I’ve mentioned several times on my podcasts that we’re experiencing a renaissance in automation, particularly on the Mac. This shift isn’t driven by a single tool but rather by the interoperability of a collection of tools.

AppleScript has been available on the Mac for decades, offering significant automation opportunities if you want to learn it. AppleScript allows users to connect applications and work with the same data to accomplish unified tasks. However, for many, learning AppleScript was a challenge. Programmers found it too different from traditional programming languages, and non-programmers struggled with its syntax. As a result, AppleScript adoption remained relatively small.

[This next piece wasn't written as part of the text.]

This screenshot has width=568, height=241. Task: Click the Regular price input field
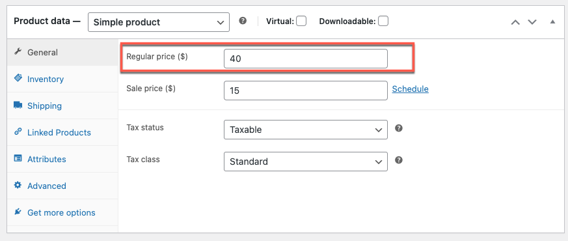pos(306,59)
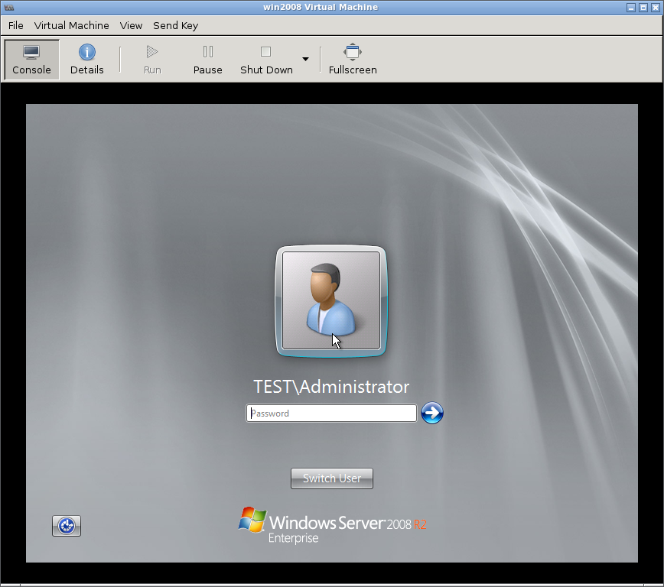
Task: Open the Send Key menu
Action: pyautogui.click(x=175, y=25)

Apple and Sal Soghoian introduced Automator in early 2005 to address this, bringing drag-and-drop automation with its original version. Meanwhile, tools like Keyboard Maestro and Hazel, developed outside of Apple, have been actively filling the gaps in Apple’s automation solutions for years.

Then came Shortcuts ( Workflow). Initially developed for iOS, Shortcuts is now firmly embedded in the Mac ecosystem. It’s a spiritual (if not direct) descendant of Automator, and in recent years, these tools have learned to work together. You can run Keyboard Maestro macros from Shortcuts, and Shortcuts can be triggered from within Hazel. Users can now mix and match these tools to create robust automation chains, combining the strengths of each.

For those willing to invest the time to master—or at least gain a working knowledge of—these tools, few tasks on the Mac can’t be automated today.

The next big shift in this process is the integration of artificial intelligence. AI is already proving useful in helping generate automation, but if Apple Intelligence can fully tap into user data while still protecting user privacy and integrate it with Shortcuts, we could see a new era of powerful, personalized automation. This leap could be as significant as the jump from AppleScript to Automator. Of course, this depends on Apple getting both Apple Intelligence and the integration right, but I suspect this is already on the big whiteboard in Cupertino.

Shortcuts and Apple Intelligence both use the Intents system to work their magic. Developers who build for Shortcuts benefit from Apple Intelligence and vice versa. With this common architecture, I believe Apple will eventually tighten the connections between Shortcuts and Apple Intelligence. It won’t happen overnight, but over the coming years, I expect this combination to become the next frontier of automation in the Apple ecosystem.